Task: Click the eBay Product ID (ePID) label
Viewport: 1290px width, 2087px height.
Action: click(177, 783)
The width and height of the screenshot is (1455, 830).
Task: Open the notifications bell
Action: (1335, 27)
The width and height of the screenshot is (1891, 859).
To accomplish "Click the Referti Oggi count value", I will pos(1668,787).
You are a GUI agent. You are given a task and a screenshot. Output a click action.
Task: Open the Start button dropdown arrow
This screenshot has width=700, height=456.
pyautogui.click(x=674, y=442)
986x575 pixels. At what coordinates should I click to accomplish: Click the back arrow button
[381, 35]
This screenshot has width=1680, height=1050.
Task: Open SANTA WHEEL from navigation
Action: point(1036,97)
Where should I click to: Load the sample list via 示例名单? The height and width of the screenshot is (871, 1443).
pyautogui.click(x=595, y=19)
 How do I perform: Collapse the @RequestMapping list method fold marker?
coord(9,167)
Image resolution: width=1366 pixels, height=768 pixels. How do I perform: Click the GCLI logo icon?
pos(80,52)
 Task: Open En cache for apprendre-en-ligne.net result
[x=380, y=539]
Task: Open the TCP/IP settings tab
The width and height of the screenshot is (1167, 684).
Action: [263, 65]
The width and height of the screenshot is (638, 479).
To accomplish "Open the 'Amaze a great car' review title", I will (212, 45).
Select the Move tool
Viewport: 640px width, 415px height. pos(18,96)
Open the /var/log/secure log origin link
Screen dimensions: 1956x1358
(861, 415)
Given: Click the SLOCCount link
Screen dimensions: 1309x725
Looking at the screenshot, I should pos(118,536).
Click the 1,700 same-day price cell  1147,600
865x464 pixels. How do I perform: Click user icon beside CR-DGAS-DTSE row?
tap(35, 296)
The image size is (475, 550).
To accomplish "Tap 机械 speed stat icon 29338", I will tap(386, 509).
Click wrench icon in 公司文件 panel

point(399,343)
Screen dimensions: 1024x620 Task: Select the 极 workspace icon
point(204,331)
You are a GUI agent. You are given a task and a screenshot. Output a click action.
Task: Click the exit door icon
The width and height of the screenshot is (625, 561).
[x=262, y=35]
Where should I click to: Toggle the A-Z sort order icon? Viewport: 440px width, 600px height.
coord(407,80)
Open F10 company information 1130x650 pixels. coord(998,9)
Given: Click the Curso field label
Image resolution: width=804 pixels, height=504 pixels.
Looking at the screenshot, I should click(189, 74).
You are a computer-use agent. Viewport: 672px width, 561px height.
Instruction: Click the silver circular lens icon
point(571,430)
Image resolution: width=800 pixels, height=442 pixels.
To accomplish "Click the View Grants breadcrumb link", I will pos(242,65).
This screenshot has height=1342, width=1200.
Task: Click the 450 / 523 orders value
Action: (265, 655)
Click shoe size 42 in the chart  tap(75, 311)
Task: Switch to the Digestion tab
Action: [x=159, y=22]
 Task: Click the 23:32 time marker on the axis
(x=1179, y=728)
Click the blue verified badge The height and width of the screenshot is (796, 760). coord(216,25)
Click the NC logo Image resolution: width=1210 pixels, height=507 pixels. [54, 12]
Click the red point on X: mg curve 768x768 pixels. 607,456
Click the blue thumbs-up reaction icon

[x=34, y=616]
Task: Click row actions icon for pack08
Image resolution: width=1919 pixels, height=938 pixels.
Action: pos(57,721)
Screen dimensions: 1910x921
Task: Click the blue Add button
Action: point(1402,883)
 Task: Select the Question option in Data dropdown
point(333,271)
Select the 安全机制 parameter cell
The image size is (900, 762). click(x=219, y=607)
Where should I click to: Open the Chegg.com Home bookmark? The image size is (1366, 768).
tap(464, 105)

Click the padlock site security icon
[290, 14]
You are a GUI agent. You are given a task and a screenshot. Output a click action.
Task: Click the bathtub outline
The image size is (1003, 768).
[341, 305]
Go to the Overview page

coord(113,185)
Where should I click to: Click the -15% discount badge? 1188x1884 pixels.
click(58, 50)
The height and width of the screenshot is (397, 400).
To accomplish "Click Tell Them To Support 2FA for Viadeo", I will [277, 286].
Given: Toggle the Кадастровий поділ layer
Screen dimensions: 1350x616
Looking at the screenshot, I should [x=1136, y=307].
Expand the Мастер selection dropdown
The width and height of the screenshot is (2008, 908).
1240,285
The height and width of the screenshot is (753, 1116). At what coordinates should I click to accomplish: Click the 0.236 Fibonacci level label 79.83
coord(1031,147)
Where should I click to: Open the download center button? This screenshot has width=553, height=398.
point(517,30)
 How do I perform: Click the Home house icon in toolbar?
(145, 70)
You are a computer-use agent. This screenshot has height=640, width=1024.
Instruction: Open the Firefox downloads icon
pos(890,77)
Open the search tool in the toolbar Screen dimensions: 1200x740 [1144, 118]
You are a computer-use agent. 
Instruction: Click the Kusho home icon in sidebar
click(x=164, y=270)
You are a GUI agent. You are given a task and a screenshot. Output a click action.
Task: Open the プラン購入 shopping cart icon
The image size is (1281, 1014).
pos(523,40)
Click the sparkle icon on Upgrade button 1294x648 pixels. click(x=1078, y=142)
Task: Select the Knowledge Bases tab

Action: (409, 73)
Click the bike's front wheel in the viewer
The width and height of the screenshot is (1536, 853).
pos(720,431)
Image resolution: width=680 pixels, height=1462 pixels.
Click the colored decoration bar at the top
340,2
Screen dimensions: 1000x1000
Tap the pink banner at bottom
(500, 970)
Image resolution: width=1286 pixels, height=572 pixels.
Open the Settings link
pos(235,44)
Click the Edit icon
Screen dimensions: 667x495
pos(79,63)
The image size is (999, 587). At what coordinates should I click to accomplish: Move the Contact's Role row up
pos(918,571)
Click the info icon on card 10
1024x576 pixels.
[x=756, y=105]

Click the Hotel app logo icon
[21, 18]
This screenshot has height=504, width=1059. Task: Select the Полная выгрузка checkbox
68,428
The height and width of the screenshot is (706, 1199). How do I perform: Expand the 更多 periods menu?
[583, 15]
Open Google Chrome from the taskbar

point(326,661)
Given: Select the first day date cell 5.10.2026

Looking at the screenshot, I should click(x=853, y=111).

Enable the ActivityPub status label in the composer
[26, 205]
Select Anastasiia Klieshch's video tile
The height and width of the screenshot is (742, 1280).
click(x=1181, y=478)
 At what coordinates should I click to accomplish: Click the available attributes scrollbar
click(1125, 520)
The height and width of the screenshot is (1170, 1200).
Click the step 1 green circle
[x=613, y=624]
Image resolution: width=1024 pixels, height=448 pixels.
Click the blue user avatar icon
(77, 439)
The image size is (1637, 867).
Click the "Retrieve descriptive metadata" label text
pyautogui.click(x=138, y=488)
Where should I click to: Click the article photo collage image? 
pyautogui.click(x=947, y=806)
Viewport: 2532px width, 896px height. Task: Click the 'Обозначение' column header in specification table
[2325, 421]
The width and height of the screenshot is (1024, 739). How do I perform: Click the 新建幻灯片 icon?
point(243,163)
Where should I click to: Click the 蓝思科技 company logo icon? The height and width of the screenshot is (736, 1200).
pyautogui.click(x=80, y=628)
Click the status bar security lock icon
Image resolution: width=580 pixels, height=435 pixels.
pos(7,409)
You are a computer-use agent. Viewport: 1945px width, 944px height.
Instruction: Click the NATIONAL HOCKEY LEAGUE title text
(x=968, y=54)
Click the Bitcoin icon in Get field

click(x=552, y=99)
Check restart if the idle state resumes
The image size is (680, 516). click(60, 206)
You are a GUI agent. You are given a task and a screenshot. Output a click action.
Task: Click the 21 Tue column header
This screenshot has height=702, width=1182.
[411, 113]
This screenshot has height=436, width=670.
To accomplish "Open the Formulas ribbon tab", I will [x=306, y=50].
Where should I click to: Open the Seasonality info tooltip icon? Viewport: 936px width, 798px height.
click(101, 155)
_ _ _ _ _
• **Activity**
Every entry above needs to be duplicated exactly.

• **Solution for this problem**
Task: Click the eBay Product ID (ePID) label
Viewport: 1290px width, 2087px height.
Action: click(177, 783)
The width and height of the screenshot is (1455, 830).
Task: Open the notifications bell
Action: (1335, 27)
The width and height of the screenshot is (1891, 859).
To accomplish "Click the Referti Oggi count value", I will pos(1668,787).
You are a GUI agent. You are given a task and a screenshot. Output a click action.
Task: Open the Start button dropdown arrow
This screenshot has width=700, height=456.
pyautogui.click(x=674, y=442)
986x575 pixels. At what coordinates should I click to accomplish: Click the back arrow button
[381, 35]
This screenshot has width=1680, height=1050.
Task: Open SANTA WHEEL from navigation
Action: point(1036,97)
Where should I click to: Load the sample list via 示例名单? The height and width of the screenshot is (871, 1443).
pyautogui.click(x=595, y=19)
 How do I perform: Collapse the @RequestMapping list method fold marker?
coord(9,167)
Image resolution: width=1366 pixels, height=768 pixels. How do I perform: Click the GCLI logo icon?
pos(80,52)
 Task: Open En cache for apprendre-en-ligne.net result
[x=380, y=539]
Task: Open the TCP/IP settings tab
The width and height of the screenshot is (1167, 684).
Action: [263, 65]
The width and height of the screenshot is (638, 479).
To accomplish "Open the 'Amaze a great car' review title", I will (212, 45).
Select the Move tool
Viewport: 640px width, 415px height. pos(18,96)
Open the /var/log/secure log origin link
Screen dimensions: 1956x1358
(861, 415)
Given: Click the SLOCCount link
Screen dimensions: 1309x725
Looking at the screenshot, I should pos(118,536).
Click the 1,700 same-day price cell  1147,600
865x464 pixels. How do I perform: Click user icon beside CR-DGAS-DTSE row?
tap(35, 296)
The image size is (475, 550).
To accomplish "Tap 机械 speed stat icon 29338", I will tap(386, 509).
Click wrench icon in 公司文件 panel

point(399,343)
Screen dimensions: 1024x620 Task: Select the 极 workspace icon
point(204,331)
You are a GUI agent. You are given a task and a screenshot. Output a click action.
Task: Click the exit door icon
The width and height of the screenshot is (625, 561).
[x=262, y=35]
Where should I click to: Toggle the A-Z sort order icon? Viewport: 440px width, 600px height.
coord(407,80)
Open F10 company information 1130x650 pixels. coord(998,9)
Given: Click the Curso field label
Image resolution: width=804 pixels, height=504 pixels.
Looking at the screenshot, I should click(189, 74).
You are a computer-use agent. Viewport: 672px width, 561px height.
Instruction: Click the silver circular lens icon
point(571,430)
Image resolution: width=800 pixels, height=442 pixels.
To accomplish "Click the View Grants breadcrumb link", I will pos(242,65).
This screenshot has height=1342, width=1200.
Task: Click the 450 / 523 orders value
Action: (265, 655)
Click shoe size 42 in the chart  tap(75, 311)
Task: Switch to the Digestion tab
Action: [x=159, y=22]
 Task: Click the 23:32 time marker on the axis
(x=1179, y=728)
Click the blue verified badge The height and width of the screenshot is (796, 760). coord(216,25)
Click the NC logo Image resolution: width=1210 pixels, height=507 pixels. [54, 12]
Click the red point on X: mg curve 768x768 pixels. 607,456
Click the blue thumbs-up reaction icon

[x=34, y=616]
Task: Click row actions icon for pack08
Image resolution: width=1919 pixels, height=938 pixels.
Action: pos(57,721)
Screen dimensions: 1910x921
Task: Click the blue Add button
Action: point(1402,883)
 Task: Select the Question option in Data dropdown
point(333,271)
Select the 安全机制 parameter cell
The image size is (900, 762). click(x=219, y=607)
Where should I click to: Open the Chegg.com Home bookmark? The image size is (1366, 768).
tap(464, 105)

Click the padlock site security icon
[290, 14]
You are a GUI agent. You are given a task and a screenshot. Output a click action.
Task: Click the bathtub outline
The image size is (1003, 768).
[341, 305]
Go to the Overview page

coord(113,185)
Where should I click to: Click the -15% discount badge? 1188x1884 pixels.
click(58, 50)
The height and width of the screenshot is (397, 400).
To accomplish "Click Tell Them To Support 2FA for Viadeo", I will [277, 286].
Given: Toggle the Кадастровий поділ layer
Screen dimensions: 1350x616
Looking at the screenshot, I should [x=1136, y=307].
Expand the Мастер selection dropdown
The width and height of the screenshot is (2008, 908).
1240,285
The height and width of the screenshot is (753, 1116). At what coordinates should I click to accomplish: Click the 0.236 Fibonacci level label 79.83
coord(1031,147)
Where should I click to: Open the download center button? This screenshot has width=553, height=398.
point(517,30)
 How do I perform: Click the Home house icon in toolbar?
(145, 70)
You are a computer-use agent. This screenshot has height=640, width=1024.
Instruction: Open the Firefox downloads icon
pos(890,77)
Open the search tool in the toolbar Screen dimensions: 1200x740 [1144, 118]
You are a computer-use agent. 
Instruction: Click the Kusho home icon in sidebar
click(x=164, y=270)
You are a GUI agent. You are given a task and a screenshot. Output a click action.
Task: Open the プラン購入 shopping cart icon
The image size is (1281, 1014).
pos(523,40)
Click the sparkle icon on Upgrade button 1294x648 pixels. click(x=1078, y=142)
Task: Select the Knowledge Bases tab

Action: (409, 73)
Click the bike's front wheel in the viewer
The width and height of the screenshot is (1536, 853).
pos(720,431)
Image resolution: width=680 pixels, height=1462 pixels.
Click the colored decoration bar at the top
340,2
Screen dimensions: 1000x1000
Tap the pink banner at bottom
(500, 970)
Image resolution: width=1286 pixels, height=572 pixels.
Open the Settings link
pos(235,44)
Click the Edit icon
Screen dimensions: 667x495
pos(79,63)
The image size is (999, 587). At what coordinates should I click to accomplish: Move the Contact's Role row up
pos(918,571)
Click the info icon on card 10
1024x576 pixels.
[x=756, y=105]

Click the Hotel app logo icon
[21, 18]
This screenshot has height=504, width=1059. Task: Select the Полная выгрузка checkbox
68,428
The height and width of the screenshot is (706, 1199). How do I perform: Expand the 更多 periods menu?
[583, 15]
Open Google Chrome from the taskbar

point(326,661)
Given: Select the first day date cell 5.10.2026

Looking at the screenshot, I should click(x=853, y=111).

Enable the ActivityPub status label in the composer
[26, 205]
Select Anastasiia Klieshch's video tile
The height and width of the screenshot is (742, 1280).
click(x=1181, y=478)
 At what coordinates should I click to accomplish: Click the available attributes scrollbar
click(1125, 520)
The height and width of the screenshot is (1170, 1200).
Click the step 1 green circle
[x=613, y=624]
Image resolution: width=1024 pixels, height=448 pixels.
Click the blue user avatar icon
(77, 439)
The image size is (1637, 867).
Click the "Retrieve descriptive metadata" label text
pyautogui.click(x=138, y=488)
Where should I click to: Click the article photo collage image? 
pyautogui.click(x=947, y=806)
Viewport: 2532px width, 896px height. Task: Click the 'Обозначение' column header in specification table
[2325, 421]
The width and height of the screenshot is (1024, 739). How do I perform: Click the 新建幻灯片 icon?
point(243,163)
Where should I click to: Click the 蓝思科技 company logo icon? The height and width of the screenshot is (736, 1200).
pyautogui.click(x=80, y=628)
Click the status bar security lock icon
Image resolution: width=580 pixels, height=435 pixels.
pos(7,409)
You are a computer-use agent. Viewport: 1945px width, 944px height.
Instruction: Click the NATIONAL HOCKEY LEAGUE title text
(x=968, y=54)
Click the Bitcoin icon in Get field

click(x=552, y=99)
Check restart if the idle state resumes
The image size is (680, 516). click(60, 206)
You are a GUI agent. You are given a task and a screenshot. Output a click action.
Task: Click the 21 Tue column header
This screenshot has height=702, width=1182.
[411, 113]
This screenshot has height=436, width=670.
To accomplish "Open the Formulas ribbon tab", I will [x=306, y=50].
Where should I click to: Open the Seasonality info tooltip icon? Viewport: 936px width, 798px height.
click(101, 155)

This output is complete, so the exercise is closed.